Inspired by Graeme Tepper’s pamphlet, a few ‘fine facts’ and spraying tips are highlighted below.

“Firstly, a fine is a fine is a fine. No matter what is in the tank mix, a fine droplet will act the same way, no matter what is in it. A fine is simply a spray droplet that has a diameter of 150 microns or less.

“Secondly, all fines are special droplets because they will not fall to ground under their own weight. They will do what the wind they encounter tells them to do.

“Thirdly, all spray qualities produce at least some percentage of fines. For Ultra Coarse it is less than 1%. For eXtremely Coarse 1–3%; Very Coarse 3–6%, Coarse 6–10%; Medium 10–24%; and fine 24–60%.”

Fine tips and facts:

“You should always spray with as few fines as possible no matter what the time of day, the weather conditions or what the tank mix contains,” Dr Johnson said. “General rule of thumb – if the product still works with bowling ball size droplets, then use bowling ball size droplets.

“Fines will hang in the air to either get blown around by the wind sideways, carried upwards by thermals or just hang still in an inversion.

“Fast application speeds create turbulence behind the spray boom and rig. The travel speed can be enough to ‘detrain’ fine droplets from the spray plume which takes them from their initial downward trajectory and puts them into the turbulence created by the boom which projects them upwards and their potential to drift is magnified greatly.

“For every 20cm higher than 50cm in boom height, the drift potential increases fourfold. Therefore, a 1m boom height creates TEN times the drift risk of a 50cm boom height. The outside nozzles of a long boom travelling fast across rough country can easily bounce to 2m above the target.

“Creating fines, even in the daytime, should be avoided because their direction cannot be controlled but at least vertical movement of air will dilute them. But they can still cause problems by being deposited a long distance from the point of application when the thermal collapses.

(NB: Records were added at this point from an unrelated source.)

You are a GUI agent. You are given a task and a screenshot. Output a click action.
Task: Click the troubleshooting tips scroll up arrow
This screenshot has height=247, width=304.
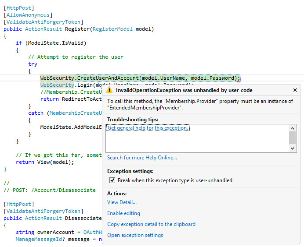pyautogui.click(x=293, y=128)
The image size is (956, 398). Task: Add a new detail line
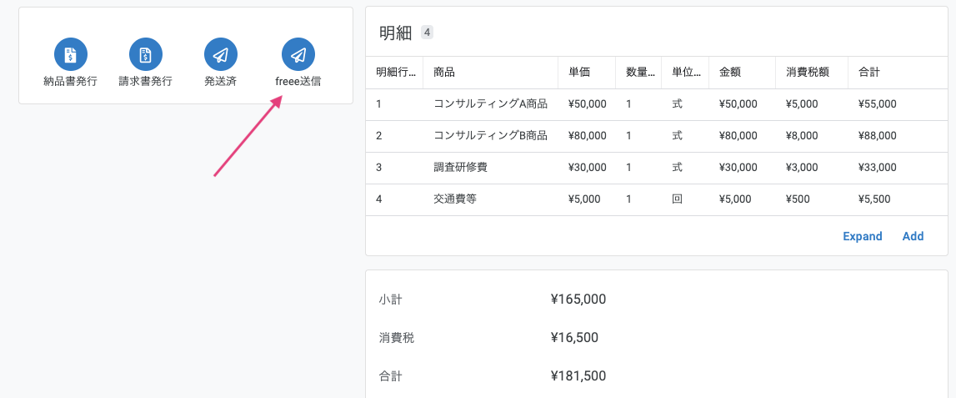(913, 236)
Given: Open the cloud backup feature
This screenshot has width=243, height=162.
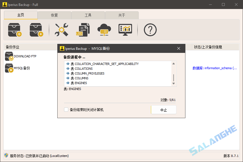Looking at the screenshot, I should click(104, 30).
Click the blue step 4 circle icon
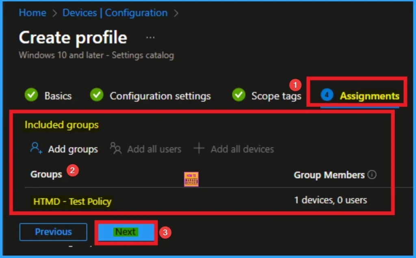The height and width of the screenshot is (258, 416). 327,95
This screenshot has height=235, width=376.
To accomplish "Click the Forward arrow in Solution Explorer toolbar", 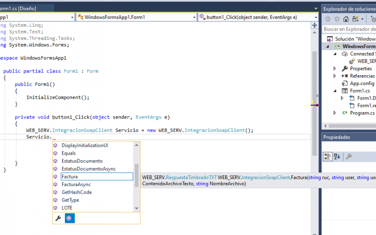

“Fines have much greater surface area and therefore will get even finer, very fast. Their high surface area (relative to volume) promotes evaporation of what they are carrying.

“Creating fines in an inversion means they will hang in the air where they were created and not be diluted vertically by thermals and then they can concentrate together as drainage winds gather them all together in low points of the landscape.

“The drainage winds can drag them for kilometres from their original point.

“Fines can rise as the inversion base rises while the ceiling doesn’t change following sunrise when lateral winds can then transport them sideways only for them to later descend far away from the original point.

“Fines can travel upslope in ‘Anabatic’ winds (warm winds created when upslope hill-faces warm in the morning sun before the flatter areas beneath them).

“If the tank mix must be sprayed with more fines, then spraying should be done as slowly as possible, with the lowest possible boom height and in ideal spraying conditions.”

The moral of the story is AVOID PRODUCING FINE DROPLETS WHEN SPRAYING HERBICIDES.

“Here’s a couple of great illustrative images from Graeme’s pamphlet. The first image shows what community drift can look like in an inversion. That is not a fog, but simply the accumulation of smoke from all the houses in this cold town in NZ.

“The inversion has trapped the air and the individual contributions of herbicide/smoke from each boom sprayer/chimney is concentrated over the crops/town with no vertical mixing and dilution occurring.

“The second image shows what an inversion layer can do when laminar flow has set up under the inversion. The smoke travels a very long way laterally even though the sun is up, and it is a fine day when one might not expect an inversion to be in place.

The behaviour of wind is very complicated, and so spraying is a tricky business. The best way to avoid the wind’s effects is to not produce the kind of droplets – fines – that will be subject to all its vagaries,” Dr Johnson said.